Marvel Comics Spider-Man’s creator
THE man who helped create Marvel Comic’s famous characters including the Spider-Man and Doctor Strange, has been found dead in his New York home.
STEVE Ditko, who co-created the Spider-Man and Doctor Strange characters for Marvel Comics, has died aged 90.
New York police say Ditko was found on June 29 in his Manhattan apartment and was pronounced dead at the scene.
The Hollywood Reporter reports that Ditko was found dead in his apartment on June 29 and it is believed he died about two days earlier.
It is understood that Ditko continued to write and draw at his New York home, but to what extent and if he had any unpublished comic book material remains, is unclear.
No further details were immediately available about his cause of death.
Ditko, along with Stan Lee, introduced the world to Peter Parker, and his alter- ego Spider-Man in 1962 in an issue of Amazing Fantasy No. 15.
The Marvel superhero’s famous costume, which includes a red and blue design with web-shooters was created by Ditko.
The comic was a success, and the character was spun off into a comic titled The Amazing Spider-Man.
Ditko then created classic Spider-Man characters as Doctor Octopus, Sandman, the Lizard and Green Goblin.
Starting with issue No. 25, Ditko received a plot credit in addition to his artist credit.
Ditko’s run ended at issue No. 38.
A year later, Ditko introduced the world to surgeon-turned-metaphysical superhero Doctor Strange. The character made his debut in Strange Tales No. 110, and Ditko continued to create stories about him until issue No. 146, that was published in July 1966.
The adventures of Spider-Man and Doctor Strange have been turned into blockbuster films starring actors including Tobey Maguire, Andrew Garfield as Peter Parker, and Benedict Cumberbatch as Dr Strange.
Ditko left Marvel in 1966 and returned the following decade. He had a fight with Marvel creator Stan Lee — though details of what the row was about are unclear.
Ditko then went to work for Charlton, DC Comics and other small publishers. For DC Comics, Ditko created Mr. A in 1967. he also went on to create The Question, Hawk and Dove and the Creeper for DC Comics.
Tributes began to flow from DC Comics and fans around the world today as they remembered his incredible talent and creativity.
DC Comics posted a tweet saying: “Steve Ditko was one of the most amazing creators in the history of comics, and showed us there is a hero in all of us. Our hearts go out to his loved ones, and everyone who knew him.”
He returned to Marvel in 1979, where he worked on Machine Man and the Micronauts.
One of his later creations was Squirrel Girl, a cult favourite among comics fans in 1992.
Comic book creator Graig Weich of BeyondComics.

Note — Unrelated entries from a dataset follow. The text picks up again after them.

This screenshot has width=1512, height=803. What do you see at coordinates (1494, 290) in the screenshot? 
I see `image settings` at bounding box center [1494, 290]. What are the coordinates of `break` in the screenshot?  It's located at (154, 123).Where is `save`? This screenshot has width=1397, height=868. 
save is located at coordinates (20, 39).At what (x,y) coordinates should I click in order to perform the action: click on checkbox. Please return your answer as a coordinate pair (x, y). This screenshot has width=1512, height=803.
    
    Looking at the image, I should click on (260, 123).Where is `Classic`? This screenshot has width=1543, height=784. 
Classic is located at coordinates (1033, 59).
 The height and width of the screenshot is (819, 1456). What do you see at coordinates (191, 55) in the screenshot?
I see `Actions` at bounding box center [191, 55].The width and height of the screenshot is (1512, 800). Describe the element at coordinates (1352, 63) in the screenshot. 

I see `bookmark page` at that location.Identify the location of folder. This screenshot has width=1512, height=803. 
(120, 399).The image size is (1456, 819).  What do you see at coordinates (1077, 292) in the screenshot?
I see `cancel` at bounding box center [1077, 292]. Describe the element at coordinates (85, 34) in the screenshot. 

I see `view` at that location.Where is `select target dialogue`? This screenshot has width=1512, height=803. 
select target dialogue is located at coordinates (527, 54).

TV became friends with Ditko in his later years.
“He wasn’t 90. He seemed like a young, cool artist who happened to have an aged body,” Weich told The Hollywood Reporter.
Ditko was born in Johnstown, Pennsylvania on November 2, 1927.
He developed an interest in comics from his father who loved Prince Valiant, and from Batman and the Spirit, which both made their comic debuts while he was growing up.